Benchmarked on Perturb-seq data (n = 2,926 cells, p = 3,221 genes, 29 perturbations):

Component

Original

Fast

Speedup

GCATE

331.6 s

298.5 s

1.1×

LFC

87.8 s

65.7 s

1.3×

Total

419.3 s

364.2 s

1.2×

On synthetic data (n = 500, p = 200): 61.5× GLM fit speedup, 7.1× imputation speedup. Latent factor recovery: mean canonical correlation 0.998. LFC correlation: 0.856.

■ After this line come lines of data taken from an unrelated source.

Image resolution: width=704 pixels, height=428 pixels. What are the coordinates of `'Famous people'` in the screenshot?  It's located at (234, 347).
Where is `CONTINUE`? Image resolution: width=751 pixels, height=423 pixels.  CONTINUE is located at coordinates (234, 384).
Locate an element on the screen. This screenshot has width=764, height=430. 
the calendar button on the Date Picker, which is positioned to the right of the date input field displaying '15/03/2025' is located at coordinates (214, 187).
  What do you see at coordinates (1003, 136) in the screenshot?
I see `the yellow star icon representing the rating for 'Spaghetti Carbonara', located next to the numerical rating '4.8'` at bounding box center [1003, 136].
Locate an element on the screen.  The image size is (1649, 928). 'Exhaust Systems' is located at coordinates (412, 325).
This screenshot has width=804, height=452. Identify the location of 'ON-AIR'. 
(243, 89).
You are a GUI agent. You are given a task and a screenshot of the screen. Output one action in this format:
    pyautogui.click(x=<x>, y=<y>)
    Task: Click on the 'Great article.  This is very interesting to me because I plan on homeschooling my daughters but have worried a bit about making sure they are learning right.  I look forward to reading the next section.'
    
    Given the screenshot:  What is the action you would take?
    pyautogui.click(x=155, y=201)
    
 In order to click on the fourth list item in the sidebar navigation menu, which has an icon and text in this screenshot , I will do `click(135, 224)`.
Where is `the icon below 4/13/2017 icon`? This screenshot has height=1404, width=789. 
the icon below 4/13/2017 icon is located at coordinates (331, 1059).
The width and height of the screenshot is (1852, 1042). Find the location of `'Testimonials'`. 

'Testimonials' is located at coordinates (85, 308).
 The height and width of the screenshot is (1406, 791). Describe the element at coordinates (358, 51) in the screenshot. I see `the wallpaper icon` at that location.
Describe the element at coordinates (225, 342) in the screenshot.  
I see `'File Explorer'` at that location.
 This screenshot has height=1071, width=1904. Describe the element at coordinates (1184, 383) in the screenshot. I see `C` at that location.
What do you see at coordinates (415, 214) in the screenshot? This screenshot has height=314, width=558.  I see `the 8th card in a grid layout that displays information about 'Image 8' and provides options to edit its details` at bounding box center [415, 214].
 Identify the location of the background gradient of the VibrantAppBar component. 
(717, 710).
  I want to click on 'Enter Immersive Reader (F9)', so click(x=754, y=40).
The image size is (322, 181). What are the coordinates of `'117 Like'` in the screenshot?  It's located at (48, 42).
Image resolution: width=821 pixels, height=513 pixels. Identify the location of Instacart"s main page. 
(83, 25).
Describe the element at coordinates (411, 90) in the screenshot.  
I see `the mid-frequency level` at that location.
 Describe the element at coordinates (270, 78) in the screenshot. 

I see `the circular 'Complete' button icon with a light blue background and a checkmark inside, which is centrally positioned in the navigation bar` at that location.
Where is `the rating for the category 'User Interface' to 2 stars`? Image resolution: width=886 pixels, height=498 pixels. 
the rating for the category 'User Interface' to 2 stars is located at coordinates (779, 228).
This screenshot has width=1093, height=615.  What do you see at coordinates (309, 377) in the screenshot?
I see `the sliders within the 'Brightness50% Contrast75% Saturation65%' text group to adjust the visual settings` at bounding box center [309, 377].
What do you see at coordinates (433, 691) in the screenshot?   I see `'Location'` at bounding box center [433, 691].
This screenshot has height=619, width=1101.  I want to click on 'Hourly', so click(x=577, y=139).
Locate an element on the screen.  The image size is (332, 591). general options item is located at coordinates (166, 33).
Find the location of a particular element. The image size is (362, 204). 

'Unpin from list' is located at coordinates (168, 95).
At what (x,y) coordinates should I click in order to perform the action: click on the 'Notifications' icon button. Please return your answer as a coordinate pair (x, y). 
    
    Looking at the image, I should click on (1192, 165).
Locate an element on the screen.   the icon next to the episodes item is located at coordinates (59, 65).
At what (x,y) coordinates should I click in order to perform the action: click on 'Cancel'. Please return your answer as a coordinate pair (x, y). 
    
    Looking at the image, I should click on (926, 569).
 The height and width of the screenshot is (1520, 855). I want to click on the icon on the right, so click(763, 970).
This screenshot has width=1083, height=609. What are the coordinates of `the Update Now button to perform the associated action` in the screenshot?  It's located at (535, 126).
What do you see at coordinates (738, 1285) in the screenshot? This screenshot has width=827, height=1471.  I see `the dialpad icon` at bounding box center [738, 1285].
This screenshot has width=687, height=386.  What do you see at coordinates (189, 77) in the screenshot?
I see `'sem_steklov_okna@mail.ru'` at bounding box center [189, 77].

Additional LFC throughput improvements on the Replogle tutorial dataset (79,865 cells × 8,563 genes, 200 perturbations, 14 batches):

Change

Speedup contribution

Accuracy impact

Stage 1 max_iter 50 → 5 (NB) / 10 (Poisson)

−10 min

identical (r=1.000)

Stage 1 ≤3,000-cell mixed subsample

−55 min

tau r=0.992, Jaccard=0.80

Stage 2 joint fit

−5 min

tau r=0.9994, Jaccard=0.975

Combined

−70.6 min / 1.48×

tau r=0.9994, Jaccard=0.975

Full-run: 217.5 min → 146.9 min (1.48× faster); sig pairs −0.2%, perts with ≥1 hit −0.6%.

[0.0.5] - 2025-01-30#

  • GCATE model for gene-level causal effect estimation from CRISPR screens.

  • Doubly-robust learner (LFC, VIM) with AIPW pseudo-outcomes.

  • Alternating minimization with Numba+OpenMP acceleration.

  • Statsmodels-based per-gene NB-GLM fitting.

  • Multiple testing correction (BH, step-down, FDX).